Digital Muqtabas: An open, collaborative, and scholarly digital edition of Muḥammad Kurd ʿAlī’s early Arabic periodical Majallat al-Muqtabas (1906–1917/18)

In the context of the current onslaught cultural artifacts in the Middle East face from the iconoclasts of the Islamic State, from the institutional neglect of states and elites, and from poverty and war, digital preservation efforts promise some relief as well as potential counter narratives. They might also be the only resolve for future education and rebuilding efforts once the wars in Syria, Iraq or Yemen come to an end.

Early Arabic periodicals, such as Butrus al-Bustānī’s al-Jinān (Beirut, 1876–86), Yaʿqūb Ṣarrūf, Fāris Nimr, and Shāhīn Makāriyūs’ al-Muqtaṭaf (Beirut and Cairo, 1876–1952), Muḥammad Kurd ʿAlī’s al-Muqtabas (Cairo and Damascus, 1906–16) or Rashīd Riḍā’s al-Manār (Cairo, 1898–1941) are at the core of the Arabic renaissance (al-nahḍa), Arab nationalism, and the Islamic reform movement.

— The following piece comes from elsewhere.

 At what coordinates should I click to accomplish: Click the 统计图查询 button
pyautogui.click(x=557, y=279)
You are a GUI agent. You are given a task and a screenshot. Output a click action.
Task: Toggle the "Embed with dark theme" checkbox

Due to the state of Arabic OCR and the particular difficulties of low-quality fonts, inks, and paper employed at the turn of the twentieth century, they can only be digitised by human transcription. Yet despite of their cultural significance and unlike for valuable manuscripts and high-brow literature, funds for transcribing the tens to hundreds of thousands of pages of an average mundane periodical are simply not available. Consequently, we still have not a single digital scholarly edition of any of these journals. But some of the best-funded scanning projects, such as Hathitrust, produced digital imagery of numerous Arabic periodicals, while gray online-libraries of Arabic literature, namely shamela.ws, provide access to a vast body of Arabic texts including transcriptions of unknown provenance, editorial principals, and quality for some of the mentioned periodicals. In addition, these gray “editions” lack information linking the digital representation to material originals, namely bibliographic meta-data and page breaks, which makes them almost impossible to employ for scholarly research.

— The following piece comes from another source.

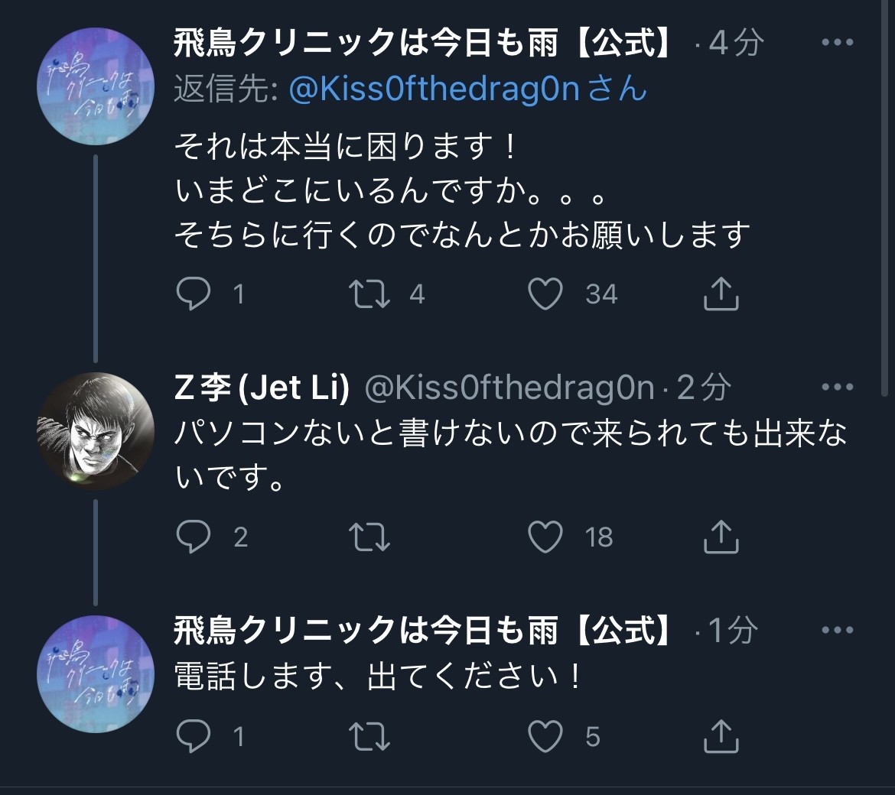Share Z李 (Jet Li)'s tweet
This screenshot has width=895, height=795.
[721, 537]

With the GitHub-hosted TEI edition of Majallat al-Muqtabas we want to show that through re-purposing available and well-established open software and by bridging the gap between immensely popular, but non-academic (and, at least under US copyright laws, occasionally illegal) online libraries of volunteers and academic scanning efforts as well as editorial expertise, one can produce scholarly editions that remedy the short-comings of either world with very little funding: We use digital texts from shamela.ws, transform them into TEI XML, add light structural mark-up for articles, sections, authors, and bibliographic metadata, and link them to facsimiles provided through the British Library’s “Endangered Archives Programme” and HathiTrust (in the process of which we also make first corrections to the transcription). The digital edition (TEI XML and a basic web display) is then hosted as a GitHub repository with a CC BY-SA 4.0 licence.

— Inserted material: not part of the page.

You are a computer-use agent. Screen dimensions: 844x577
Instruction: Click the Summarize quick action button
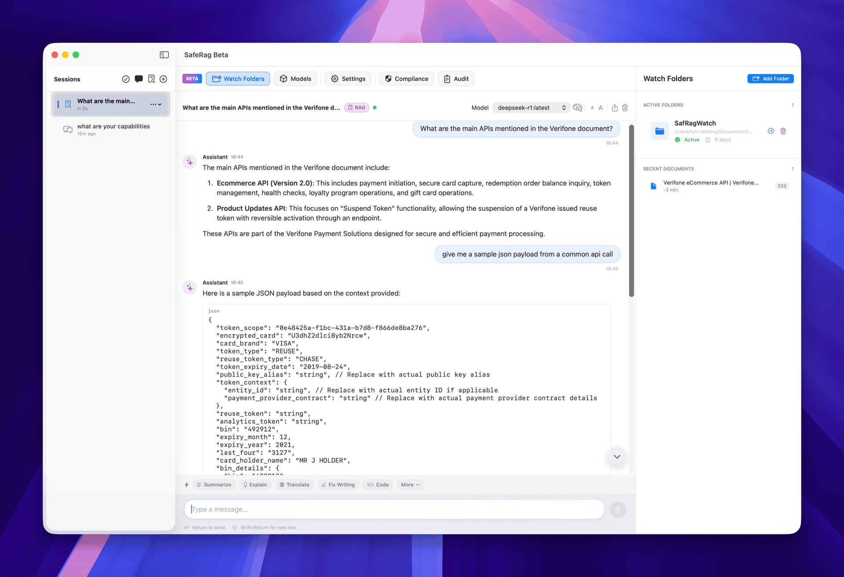click(x=214, y=485)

By linking images to the digital text, every reader can validate the quality of the transcription against the original, thus overcoming the greatest limitation of crowd-sourced or gray transcriptions and the main source of disciplinary contempt among historians and scholars of the Middle East. Improvements of the transcription and mark-up can be crowd-sourced with clear attribution of authorship and version control using .git and GitHub’s core functionality. Editions will be referencable down to the word level for scholarly citations, annotation layers, as well as web-applications through a documented URI scheme.1 The web-display is implemented through a customised adaptation of the TEI Boilerplate XSLT stylesheets; it can be downloaded, distributed and run locally without any internet connection—a necessity for societies outside the global North. Finally, by sharing all our code (mostly XSLT) in addition to the XML files, we hope to facilitate similar projects and digital editions of further periodicals, namely Rashīd Riḍā’s al-Manār.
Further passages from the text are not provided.